That's providing that unbound delegates from Pennsylvania or West Virginia haven't already done so by this point, or that he hasn't won Nebraska, in which case it will have been over after May 10.

After Oregon, his opponents would have to win everything left: Washington (44 delegates on April 24), as well as the other June 7 states of South Dakota (where he is leading), Montana (where he is leading), and New Mexico (where Cruz is leading, but which is not winner take all). They would have to somehow find a week to poach delegates from Trump in California, where Trump leads in every Congressional district in the state (each one of which is winner-take-all for three delegates).

But it would not be over. From there until the convention, even the slightest defection of delegates from any other candidate would start putting Trump in landslide territory going into the last round. At that point, and all the way to the convention, it would be up to his opponents to furiously hold the line on their own guys. It would be brutal and hopeless, to prevent the leakage from their ranks. Trump would be in the catbird seat, doing the schmooze with the delegates, knowing that he would need to convince only a tiny number of them in order to win on the first ballot. He would have six weeks to do nothing else but this. His opponents know this and can see it coming. They don't see any way to prevent it.

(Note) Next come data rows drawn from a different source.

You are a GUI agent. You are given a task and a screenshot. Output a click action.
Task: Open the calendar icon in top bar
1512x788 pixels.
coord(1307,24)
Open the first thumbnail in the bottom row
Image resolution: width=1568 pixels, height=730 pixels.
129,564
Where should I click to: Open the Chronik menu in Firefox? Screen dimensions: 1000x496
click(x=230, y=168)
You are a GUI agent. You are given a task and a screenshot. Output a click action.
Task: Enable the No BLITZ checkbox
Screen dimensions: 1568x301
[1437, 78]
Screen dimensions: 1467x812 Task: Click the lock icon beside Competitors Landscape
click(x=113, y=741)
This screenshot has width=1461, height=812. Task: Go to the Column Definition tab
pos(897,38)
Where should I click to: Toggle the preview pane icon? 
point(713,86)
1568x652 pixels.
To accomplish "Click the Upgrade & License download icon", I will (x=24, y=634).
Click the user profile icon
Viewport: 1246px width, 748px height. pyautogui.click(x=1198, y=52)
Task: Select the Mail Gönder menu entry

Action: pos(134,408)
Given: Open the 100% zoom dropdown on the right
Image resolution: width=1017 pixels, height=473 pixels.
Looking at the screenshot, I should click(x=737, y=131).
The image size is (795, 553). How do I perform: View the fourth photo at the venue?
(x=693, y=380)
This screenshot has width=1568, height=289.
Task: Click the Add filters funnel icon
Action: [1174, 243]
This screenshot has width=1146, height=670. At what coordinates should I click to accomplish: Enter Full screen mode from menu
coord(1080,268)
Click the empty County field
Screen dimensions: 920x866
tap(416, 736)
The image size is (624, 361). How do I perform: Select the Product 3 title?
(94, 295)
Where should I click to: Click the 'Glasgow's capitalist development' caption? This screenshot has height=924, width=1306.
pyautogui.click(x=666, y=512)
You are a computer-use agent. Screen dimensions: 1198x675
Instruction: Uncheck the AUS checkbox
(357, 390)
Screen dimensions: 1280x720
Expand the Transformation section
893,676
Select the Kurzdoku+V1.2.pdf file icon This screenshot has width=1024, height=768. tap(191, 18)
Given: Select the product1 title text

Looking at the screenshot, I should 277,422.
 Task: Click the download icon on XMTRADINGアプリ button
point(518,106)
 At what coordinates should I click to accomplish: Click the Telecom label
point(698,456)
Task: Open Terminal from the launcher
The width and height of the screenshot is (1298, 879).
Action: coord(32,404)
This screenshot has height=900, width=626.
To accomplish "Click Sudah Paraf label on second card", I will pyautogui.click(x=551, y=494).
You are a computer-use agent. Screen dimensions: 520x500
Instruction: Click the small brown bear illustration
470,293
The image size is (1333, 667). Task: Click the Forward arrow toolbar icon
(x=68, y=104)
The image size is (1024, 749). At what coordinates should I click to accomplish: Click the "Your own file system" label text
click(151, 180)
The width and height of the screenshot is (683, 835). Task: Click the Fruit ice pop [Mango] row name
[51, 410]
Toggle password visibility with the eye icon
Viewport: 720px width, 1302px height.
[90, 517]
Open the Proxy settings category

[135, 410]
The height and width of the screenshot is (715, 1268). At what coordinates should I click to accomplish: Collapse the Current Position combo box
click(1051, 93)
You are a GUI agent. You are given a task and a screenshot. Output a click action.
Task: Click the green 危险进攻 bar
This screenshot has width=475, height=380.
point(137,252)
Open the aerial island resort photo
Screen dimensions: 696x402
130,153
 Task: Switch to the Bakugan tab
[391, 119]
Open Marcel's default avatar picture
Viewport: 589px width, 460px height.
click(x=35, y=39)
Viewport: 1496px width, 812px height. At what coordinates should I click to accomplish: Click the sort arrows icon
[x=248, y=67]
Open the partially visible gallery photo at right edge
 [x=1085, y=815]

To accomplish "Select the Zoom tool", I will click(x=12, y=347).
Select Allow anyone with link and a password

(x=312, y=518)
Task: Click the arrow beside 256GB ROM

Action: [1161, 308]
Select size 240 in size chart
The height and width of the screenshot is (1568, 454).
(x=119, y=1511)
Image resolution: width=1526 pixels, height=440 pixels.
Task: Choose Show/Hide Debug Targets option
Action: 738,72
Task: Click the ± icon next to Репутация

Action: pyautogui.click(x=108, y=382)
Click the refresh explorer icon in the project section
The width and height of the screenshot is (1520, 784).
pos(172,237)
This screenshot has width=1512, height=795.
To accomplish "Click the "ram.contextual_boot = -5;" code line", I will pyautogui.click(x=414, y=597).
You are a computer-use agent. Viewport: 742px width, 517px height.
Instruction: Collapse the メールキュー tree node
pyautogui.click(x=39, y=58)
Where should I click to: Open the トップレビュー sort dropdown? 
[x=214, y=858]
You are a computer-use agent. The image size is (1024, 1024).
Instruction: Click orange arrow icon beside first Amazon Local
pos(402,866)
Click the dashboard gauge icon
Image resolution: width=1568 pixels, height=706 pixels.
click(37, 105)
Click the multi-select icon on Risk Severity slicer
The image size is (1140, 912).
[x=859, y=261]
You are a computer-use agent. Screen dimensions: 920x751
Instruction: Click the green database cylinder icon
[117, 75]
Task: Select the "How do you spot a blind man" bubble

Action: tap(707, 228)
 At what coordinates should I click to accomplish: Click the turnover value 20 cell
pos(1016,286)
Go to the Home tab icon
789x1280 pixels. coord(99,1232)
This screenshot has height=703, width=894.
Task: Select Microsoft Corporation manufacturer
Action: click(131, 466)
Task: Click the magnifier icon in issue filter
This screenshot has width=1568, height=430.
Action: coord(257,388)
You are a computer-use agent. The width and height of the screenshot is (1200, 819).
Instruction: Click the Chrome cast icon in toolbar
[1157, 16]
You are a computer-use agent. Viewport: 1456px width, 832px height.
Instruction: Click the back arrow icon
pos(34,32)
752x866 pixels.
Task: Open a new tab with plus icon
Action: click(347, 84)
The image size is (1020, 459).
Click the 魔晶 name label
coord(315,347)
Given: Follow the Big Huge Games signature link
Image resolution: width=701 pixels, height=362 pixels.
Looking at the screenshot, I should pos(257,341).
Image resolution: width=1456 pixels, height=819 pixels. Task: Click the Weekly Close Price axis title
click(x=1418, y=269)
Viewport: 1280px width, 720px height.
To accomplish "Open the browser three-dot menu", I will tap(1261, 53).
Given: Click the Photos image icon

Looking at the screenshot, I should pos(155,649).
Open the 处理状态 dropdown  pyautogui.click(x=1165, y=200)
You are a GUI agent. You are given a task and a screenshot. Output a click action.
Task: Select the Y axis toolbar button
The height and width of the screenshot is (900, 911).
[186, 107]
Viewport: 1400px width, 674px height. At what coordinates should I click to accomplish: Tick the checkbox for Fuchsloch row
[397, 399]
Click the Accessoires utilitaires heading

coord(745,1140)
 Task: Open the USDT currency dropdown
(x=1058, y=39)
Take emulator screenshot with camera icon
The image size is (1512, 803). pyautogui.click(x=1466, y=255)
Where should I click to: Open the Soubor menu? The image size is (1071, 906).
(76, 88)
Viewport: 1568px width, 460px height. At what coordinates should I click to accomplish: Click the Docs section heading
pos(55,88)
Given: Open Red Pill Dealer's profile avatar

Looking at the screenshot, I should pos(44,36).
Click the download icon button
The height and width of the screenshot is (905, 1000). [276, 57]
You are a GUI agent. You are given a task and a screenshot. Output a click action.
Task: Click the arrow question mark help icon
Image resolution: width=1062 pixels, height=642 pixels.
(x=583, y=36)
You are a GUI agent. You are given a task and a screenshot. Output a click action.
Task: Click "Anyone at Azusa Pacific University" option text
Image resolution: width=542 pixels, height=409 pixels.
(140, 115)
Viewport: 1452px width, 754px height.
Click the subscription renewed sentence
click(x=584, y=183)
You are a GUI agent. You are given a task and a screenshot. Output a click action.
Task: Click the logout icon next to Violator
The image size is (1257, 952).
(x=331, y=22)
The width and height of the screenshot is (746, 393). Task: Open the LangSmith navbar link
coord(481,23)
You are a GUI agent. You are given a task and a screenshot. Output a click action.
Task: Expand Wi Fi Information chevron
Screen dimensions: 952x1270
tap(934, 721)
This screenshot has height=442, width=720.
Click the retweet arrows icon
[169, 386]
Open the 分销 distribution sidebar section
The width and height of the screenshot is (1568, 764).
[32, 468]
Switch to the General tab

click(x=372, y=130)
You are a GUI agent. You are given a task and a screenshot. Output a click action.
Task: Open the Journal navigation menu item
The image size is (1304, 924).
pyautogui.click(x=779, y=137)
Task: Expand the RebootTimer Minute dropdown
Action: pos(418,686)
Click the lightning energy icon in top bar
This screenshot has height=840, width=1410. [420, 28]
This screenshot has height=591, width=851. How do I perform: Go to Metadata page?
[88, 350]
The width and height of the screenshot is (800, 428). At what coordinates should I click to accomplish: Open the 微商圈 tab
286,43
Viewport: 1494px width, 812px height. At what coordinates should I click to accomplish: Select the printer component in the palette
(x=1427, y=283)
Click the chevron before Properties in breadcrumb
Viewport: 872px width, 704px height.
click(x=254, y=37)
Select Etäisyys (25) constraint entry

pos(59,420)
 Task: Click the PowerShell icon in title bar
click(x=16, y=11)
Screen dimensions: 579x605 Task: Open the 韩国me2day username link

Moreover, everything written above is pretty much the worst case scenario for Trump.

That's why even the master is jumping ship.

Always win---even if you have to change sides. Just never be on the losing side.

But the old man is too old to change. No doubt he will go down, yelling at the television, whenever that "horrible man" comes on. It will not help that Oregon, a state that he probably has little love for, may be the ones that effectively seals the deal. 


No matter how it plays out, Trump will go into June 7 still needing California and New Jersey to put him over the top. Thus the California primary is guaranteed to be contested, unless Cruz and Kasich have thrown in the towel by then (which is quite possible). The only question will be whether a victory in California barely puts him over the top, or puts him over the top in a big landslide going into the convention.